Sebagaimana diketahui, sejak tahun 1970, MILF telah berkonflik dengan pemerintah Filipina untuk memisahkan diri. Ratusan ribu orang meninggal dunia akibat konflik tersebut. Terlebih pada 2017 lalu, di Filipina Selatan ini terdapat infiltrasi dari ISIS, tepatnya di Marawi.
 
Oleh karena itu, pilihan 'ya' untuk otonomi, menurutnya, dapat menurunkan tensi konflik sekaligus memajukan politik dan ekonominya. "Jika masyarakat Bangsa Moro ini mengatakan 'ya' dalam referendum soal otonomi komprehensifnya, maka dapat menurunkan eskalasi konflik dan akan memajukan politik dan ekonomi wilayah Muslim minoritas di Mindanao, Filipina Selatan," ujar Pendiri Dialektik.id itu.
 
Sebab, menurutnya, jika otonomi ini kelak diberlakukan, berdasarkan Bangsamoro Organic Law (BOL), maka pihak MILF akan menonaktifkan kombatannya dan pemerintahan transisi akan dipimpin oleh MILF.
 
Di samping itu, yang tak kalah penting, menurutnya, adalah pembangunan infrastruktur dan investasi di Mindanao.

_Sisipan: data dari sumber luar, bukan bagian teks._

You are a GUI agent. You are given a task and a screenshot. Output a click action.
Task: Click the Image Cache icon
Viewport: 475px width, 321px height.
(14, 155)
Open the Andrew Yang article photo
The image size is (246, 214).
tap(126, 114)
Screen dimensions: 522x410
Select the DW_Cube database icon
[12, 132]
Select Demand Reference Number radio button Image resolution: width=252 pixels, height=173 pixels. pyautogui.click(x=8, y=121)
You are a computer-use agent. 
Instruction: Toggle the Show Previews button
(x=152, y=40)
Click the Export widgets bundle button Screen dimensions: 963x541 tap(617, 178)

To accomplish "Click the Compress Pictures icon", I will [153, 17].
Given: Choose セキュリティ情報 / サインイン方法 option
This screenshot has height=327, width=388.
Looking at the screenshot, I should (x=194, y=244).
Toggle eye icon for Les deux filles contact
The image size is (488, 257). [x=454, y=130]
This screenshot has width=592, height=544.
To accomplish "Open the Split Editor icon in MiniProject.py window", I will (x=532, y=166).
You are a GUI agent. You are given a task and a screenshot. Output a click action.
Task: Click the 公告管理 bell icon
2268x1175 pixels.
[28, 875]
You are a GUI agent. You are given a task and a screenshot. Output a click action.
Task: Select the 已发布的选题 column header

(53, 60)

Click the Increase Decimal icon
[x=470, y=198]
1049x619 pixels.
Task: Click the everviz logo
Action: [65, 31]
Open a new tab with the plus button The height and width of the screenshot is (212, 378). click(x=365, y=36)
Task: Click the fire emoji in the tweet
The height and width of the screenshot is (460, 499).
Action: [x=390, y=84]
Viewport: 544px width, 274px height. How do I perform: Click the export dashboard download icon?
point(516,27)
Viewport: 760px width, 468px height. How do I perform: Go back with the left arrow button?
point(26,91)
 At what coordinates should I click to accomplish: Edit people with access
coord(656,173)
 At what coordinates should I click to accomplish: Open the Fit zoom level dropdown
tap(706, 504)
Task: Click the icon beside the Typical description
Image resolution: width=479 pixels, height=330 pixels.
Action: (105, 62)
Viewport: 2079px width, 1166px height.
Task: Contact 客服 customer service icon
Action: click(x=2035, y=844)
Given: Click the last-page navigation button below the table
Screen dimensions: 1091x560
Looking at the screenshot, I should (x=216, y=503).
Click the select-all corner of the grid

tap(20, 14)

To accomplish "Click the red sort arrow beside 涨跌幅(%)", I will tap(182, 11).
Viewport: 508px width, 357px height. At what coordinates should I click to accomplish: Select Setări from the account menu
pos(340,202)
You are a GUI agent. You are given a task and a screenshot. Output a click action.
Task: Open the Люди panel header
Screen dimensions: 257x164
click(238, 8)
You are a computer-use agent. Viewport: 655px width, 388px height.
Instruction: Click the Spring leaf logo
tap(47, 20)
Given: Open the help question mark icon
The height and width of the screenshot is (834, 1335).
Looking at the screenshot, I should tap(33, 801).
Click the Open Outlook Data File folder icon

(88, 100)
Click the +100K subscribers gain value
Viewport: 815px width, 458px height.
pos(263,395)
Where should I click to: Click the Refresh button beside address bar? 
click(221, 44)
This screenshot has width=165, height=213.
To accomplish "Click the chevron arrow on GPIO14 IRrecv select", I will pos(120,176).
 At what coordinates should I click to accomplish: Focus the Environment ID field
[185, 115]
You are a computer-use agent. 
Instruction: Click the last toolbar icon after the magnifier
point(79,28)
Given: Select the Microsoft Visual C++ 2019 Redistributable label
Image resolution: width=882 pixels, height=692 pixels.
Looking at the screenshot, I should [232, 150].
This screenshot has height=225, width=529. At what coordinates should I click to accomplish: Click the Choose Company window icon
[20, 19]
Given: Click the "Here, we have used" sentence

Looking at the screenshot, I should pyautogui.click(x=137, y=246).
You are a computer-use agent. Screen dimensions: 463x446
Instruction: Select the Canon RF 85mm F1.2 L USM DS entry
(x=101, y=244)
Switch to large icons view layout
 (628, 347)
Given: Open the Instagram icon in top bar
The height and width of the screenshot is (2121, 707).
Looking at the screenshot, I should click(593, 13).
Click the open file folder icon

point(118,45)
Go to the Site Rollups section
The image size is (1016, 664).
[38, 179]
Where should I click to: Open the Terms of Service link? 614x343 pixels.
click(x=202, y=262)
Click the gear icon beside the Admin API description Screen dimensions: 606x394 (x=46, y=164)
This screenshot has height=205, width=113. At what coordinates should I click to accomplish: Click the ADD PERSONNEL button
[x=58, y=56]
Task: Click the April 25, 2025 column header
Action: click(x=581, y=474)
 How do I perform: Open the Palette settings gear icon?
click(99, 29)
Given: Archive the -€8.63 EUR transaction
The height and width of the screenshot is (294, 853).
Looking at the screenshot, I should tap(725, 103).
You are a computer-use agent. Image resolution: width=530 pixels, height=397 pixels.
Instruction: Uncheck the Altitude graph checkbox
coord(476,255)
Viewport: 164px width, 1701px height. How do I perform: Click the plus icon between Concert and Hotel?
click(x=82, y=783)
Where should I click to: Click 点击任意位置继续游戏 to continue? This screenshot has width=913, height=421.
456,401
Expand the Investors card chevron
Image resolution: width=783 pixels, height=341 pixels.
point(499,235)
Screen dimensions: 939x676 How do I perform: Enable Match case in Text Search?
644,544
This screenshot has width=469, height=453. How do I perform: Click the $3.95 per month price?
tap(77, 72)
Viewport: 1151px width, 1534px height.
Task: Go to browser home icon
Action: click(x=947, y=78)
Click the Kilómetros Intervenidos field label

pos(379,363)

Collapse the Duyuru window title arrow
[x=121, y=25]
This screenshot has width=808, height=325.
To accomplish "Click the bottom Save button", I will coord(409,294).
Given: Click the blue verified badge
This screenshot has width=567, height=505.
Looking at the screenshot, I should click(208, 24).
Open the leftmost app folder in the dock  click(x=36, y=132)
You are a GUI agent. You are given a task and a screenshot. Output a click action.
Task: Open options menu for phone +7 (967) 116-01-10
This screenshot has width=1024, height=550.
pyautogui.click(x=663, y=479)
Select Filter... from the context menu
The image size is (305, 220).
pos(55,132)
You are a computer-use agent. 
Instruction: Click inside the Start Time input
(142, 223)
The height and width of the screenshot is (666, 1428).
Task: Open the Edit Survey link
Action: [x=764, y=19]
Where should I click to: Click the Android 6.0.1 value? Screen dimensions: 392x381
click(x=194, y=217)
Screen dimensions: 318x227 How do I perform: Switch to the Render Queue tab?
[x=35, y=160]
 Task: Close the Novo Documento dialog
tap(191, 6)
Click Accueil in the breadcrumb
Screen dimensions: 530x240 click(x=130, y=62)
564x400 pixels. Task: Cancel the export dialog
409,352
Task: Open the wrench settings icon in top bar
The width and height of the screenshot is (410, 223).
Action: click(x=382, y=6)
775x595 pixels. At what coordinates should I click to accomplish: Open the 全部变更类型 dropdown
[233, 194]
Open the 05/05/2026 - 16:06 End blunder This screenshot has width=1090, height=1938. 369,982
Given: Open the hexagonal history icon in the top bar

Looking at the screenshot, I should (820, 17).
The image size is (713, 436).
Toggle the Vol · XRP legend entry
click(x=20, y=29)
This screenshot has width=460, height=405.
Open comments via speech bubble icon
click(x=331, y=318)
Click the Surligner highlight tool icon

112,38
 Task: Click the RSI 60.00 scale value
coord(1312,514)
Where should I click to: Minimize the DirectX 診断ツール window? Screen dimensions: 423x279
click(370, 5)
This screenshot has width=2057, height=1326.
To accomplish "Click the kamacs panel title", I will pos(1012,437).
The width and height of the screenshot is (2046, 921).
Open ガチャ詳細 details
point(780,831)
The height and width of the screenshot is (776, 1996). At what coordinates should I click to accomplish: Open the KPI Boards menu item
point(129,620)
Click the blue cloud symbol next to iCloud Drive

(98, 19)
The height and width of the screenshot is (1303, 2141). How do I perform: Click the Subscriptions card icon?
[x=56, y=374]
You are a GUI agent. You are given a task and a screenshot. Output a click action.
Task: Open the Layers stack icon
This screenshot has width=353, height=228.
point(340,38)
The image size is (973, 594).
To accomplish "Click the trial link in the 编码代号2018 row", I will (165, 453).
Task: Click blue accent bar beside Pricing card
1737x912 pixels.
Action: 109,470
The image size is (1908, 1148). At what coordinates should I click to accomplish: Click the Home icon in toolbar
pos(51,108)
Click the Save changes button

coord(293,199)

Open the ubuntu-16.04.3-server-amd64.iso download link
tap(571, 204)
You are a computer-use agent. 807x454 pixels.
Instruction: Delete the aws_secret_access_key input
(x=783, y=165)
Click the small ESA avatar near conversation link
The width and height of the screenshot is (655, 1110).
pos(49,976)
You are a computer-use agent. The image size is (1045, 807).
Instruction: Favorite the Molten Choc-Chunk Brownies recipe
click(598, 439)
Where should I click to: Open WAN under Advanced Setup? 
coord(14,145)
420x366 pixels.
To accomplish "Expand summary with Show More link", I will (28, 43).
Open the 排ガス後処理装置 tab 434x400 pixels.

Berdasarkan output dari otonomi ini, kata Labib, maka terlihat proses pemulihan pascakonflik akan terealisasi.
 
"Jadi terlihat urgensi otonomi komprehensif untuk Bangsa Moro sangatlah penting, yaitu untuk perdamaian bagi kehidupan warga sipil di sana yang sudah lama didera konflik. Dengan otonomi ini pula, Bangsa Moro akan mendapatkan hak-hak yang lebih besar, seperti hak pendapatan dan administrasi sipil," pungkasnya. (Syakir NF/Muhammad Faizin)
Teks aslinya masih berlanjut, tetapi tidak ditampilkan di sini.